__DATA FOR THIS EXERCISE__
Segment Open

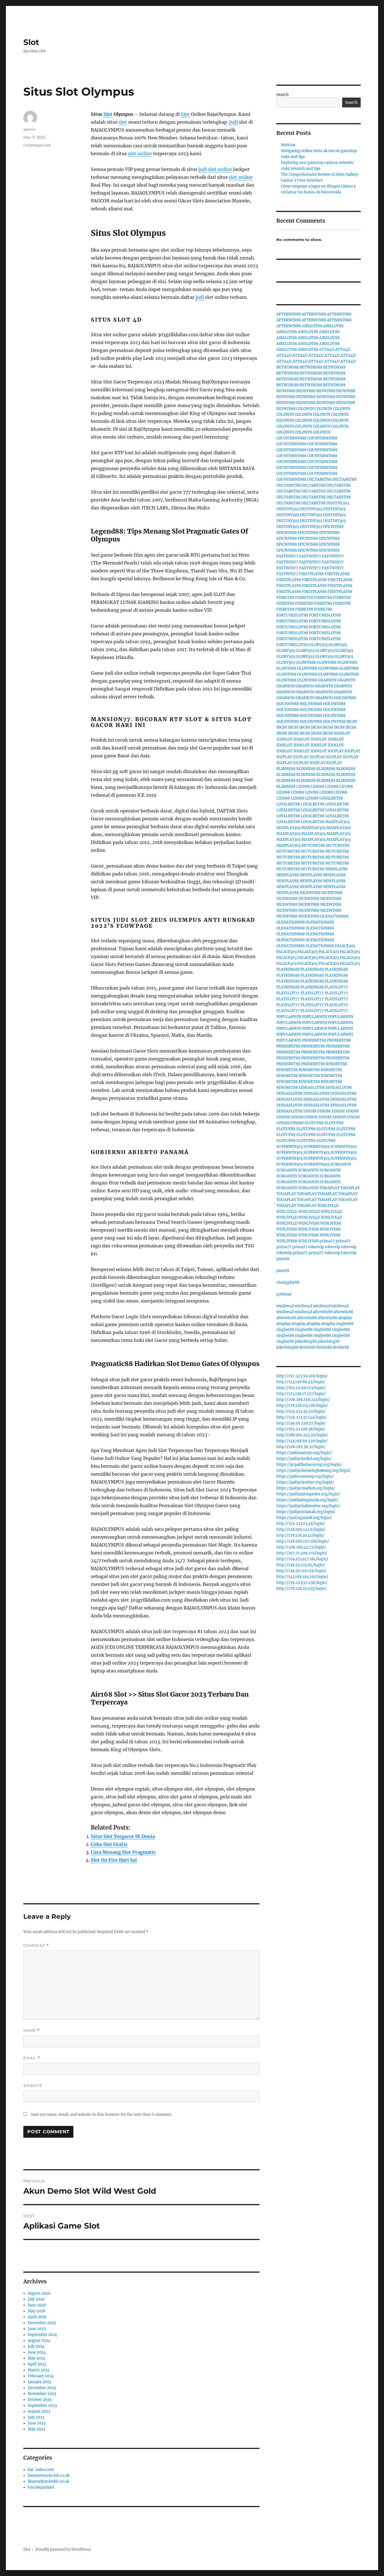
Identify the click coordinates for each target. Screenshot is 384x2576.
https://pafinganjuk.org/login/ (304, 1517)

Segment Closed
Segment Open

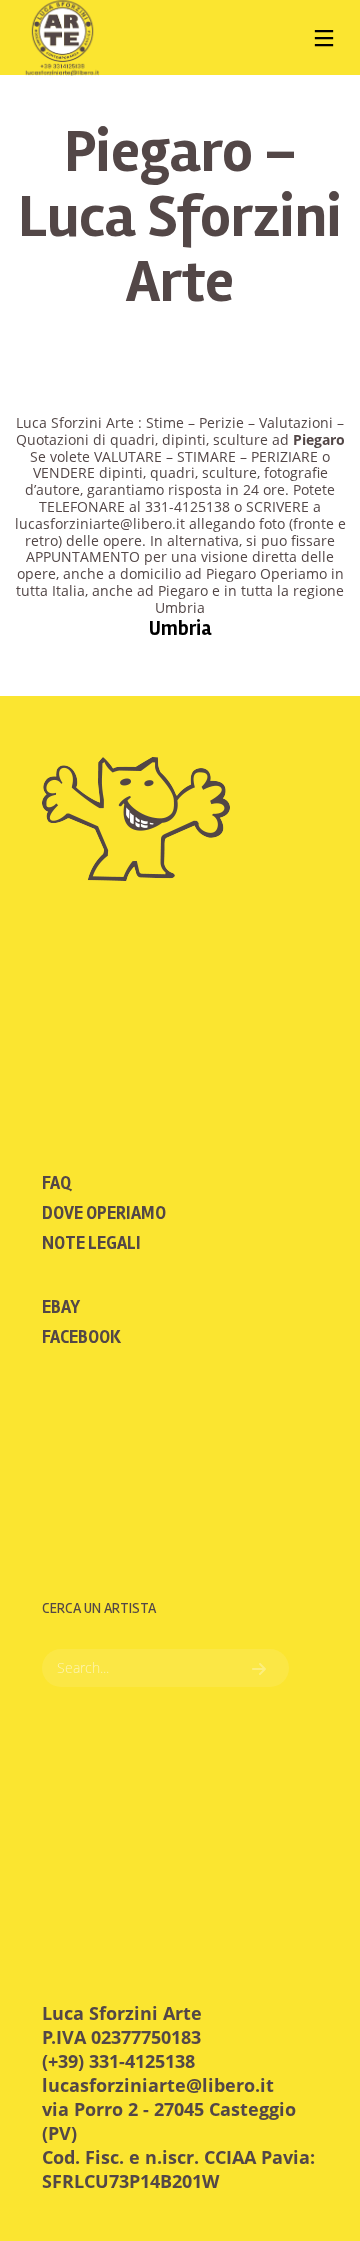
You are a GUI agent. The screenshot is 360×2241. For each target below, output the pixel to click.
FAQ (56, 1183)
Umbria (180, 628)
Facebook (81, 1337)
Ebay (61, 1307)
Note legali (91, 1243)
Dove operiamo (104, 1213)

Segment Closed

__WHAT IS BEING ASKED__
Once the lines holding the word "each" in the material above are counted, report that number by itself.

__WRITTEN RESPONSE__
2